There are many indications or signs that your loved one could be abusing or even addicted to drugs. The fives signs on this post discuss more specifically factors to look for when it is an addiction.

  1. Physical Changes – Perhaps the most noticeable for anyone is the physical changes that alter an individual as they abuse drugs. What you must understand is when a person is addicted; their mind is centered on obtaining and using their drug of choice. Things like eating regularly, dieting, hygiene, and exercise can all go by the wayside. You may be able to see this in an individual with weight loss or gain and personal hygiene changes. Side effects of drug abuse can also lead to change in skin color, complexion or with the development of sores on the body. You may see these physical changes in a loved one struggling with drug addiction.

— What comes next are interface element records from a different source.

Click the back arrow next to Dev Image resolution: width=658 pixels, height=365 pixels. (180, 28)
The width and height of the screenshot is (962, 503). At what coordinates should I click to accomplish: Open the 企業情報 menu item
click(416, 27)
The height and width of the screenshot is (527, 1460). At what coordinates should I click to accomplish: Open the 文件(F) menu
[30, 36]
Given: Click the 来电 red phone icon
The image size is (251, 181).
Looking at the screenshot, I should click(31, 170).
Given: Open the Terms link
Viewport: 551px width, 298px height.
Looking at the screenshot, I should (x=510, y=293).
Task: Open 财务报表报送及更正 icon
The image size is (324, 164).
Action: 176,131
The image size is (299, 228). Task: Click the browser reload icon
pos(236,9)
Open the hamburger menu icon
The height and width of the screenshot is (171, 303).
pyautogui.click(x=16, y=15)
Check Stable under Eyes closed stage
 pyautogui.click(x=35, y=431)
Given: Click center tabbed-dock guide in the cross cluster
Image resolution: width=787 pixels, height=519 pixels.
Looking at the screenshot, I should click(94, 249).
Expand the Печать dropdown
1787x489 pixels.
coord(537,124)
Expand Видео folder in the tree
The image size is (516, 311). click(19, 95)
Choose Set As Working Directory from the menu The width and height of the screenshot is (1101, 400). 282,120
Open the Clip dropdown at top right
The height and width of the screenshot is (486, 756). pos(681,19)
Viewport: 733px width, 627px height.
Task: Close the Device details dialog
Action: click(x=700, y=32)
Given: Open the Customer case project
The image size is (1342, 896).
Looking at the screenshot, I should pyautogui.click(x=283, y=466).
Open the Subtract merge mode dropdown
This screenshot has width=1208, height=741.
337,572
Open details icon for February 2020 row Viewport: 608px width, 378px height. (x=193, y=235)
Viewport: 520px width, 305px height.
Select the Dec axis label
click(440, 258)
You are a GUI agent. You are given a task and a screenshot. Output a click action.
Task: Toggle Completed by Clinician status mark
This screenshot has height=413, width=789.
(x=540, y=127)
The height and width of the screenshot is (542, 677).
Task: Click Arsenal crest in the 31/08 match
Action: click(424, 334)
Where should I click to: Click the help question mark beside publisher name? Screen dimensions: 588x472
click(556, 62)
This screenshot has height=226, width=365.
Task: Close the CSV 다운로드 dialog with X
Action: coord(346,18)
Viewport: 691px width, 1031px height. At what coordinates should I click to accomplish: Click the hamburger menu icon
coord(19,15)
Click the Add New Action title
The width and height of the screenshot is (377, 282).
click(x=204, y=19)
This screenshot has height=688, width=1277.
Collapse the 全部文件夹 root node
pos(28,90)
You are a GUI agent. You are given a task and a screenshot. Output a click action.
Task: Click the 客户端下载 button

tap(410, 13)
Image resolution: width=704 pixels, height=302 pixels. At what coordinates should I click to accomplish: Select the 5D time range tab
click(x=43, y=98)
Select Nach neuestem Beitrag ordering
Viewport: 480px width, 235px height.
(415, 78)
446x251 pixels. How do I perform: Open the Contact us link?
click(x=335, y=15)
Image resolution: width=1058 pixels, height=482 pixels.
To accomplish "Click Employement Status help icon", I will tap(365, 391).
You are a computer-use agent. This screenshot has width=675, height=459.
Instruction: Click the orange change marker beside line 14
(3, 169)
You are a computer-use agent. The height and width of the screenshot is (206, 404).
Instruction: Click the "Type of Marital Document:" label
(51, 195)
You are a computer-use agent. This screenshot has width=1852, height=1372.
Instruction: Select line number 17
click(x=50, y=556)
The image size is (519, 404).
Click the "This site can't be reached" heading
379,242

  2. Change in Behaviors – Behavioral change in a drug addict is a very broad subject. There are many ways that a person can change behaviorally when addicted to drugs. They can lose interest in things that once was very important to them. Active people can become very lazy. People that at one time were very upbeat on things can be very depressed and have a negative outlook. Others that are usually pleasant people can have serious and scary swings in moods. Now this can be normal behavior for many folks, but with a drug addict it can be very often, can change at the drop of a hat, and can seem out of the ordinary. It can also be important that professional help is brought in to help with behavioral struggles, which can be pretty serious. Many drug rehab programs have moved to provide dual diagnosis services to help individuals dealing with behavioral health issues.
  3. Sleep Habits – Daily routines and sleep habits can be very erratic in someone who is abusing drugs. Depending on a drug of choice, these habits can result in the person keeping very odd hours, or even falling asleep in the middle of a conversation. Stimulant drugs, such as methamphetamines or cocaine tend to keep a person awake, but can be immediately followed by a crash. Large amounts are needed to help individuals avoid a crash, which keeps them from sleep entirely. Opiates, like heroin and prescription painkillers tend to slow down the functions of the body and induce the effects of sleep. Erratic changes in sleeping behaviors can be an indication of drug addiction.
  4. Changes in Performance – The behavior of seeking and using that drug of choice can result in changes and neglectful actions in other aspects of life. The drug addict can shirk in their responsibilities around the home, at school or at work. Those who were once dependable can be difficult to trust when addicted to drugs. They can lose jobs, get kicked out of school or struggle with other aspects of regular daily life that come in the way of getting that next high.
  5. Getting into Trouble – The behaviors and activity of drug addiction can lead to trouble in different ways. When a person is addicted, this trouble can be very frequent in nature. Seeking and using drugs oftentimes involve doing a number of things that are against the law. Illegal activities can lead to criminal offenses, fines and confinement. The abuse of drugs can also lead to trouble in a different way, medically speaking. Over time, the body can develop a tolerance to that drug of choice and more can be needed to have the same desired effect. This can lead to medical problems, including overdose. Overdosing on prescription medications in many states of the U.S.A. has overtaken car accidents as the #1 form of accidental death.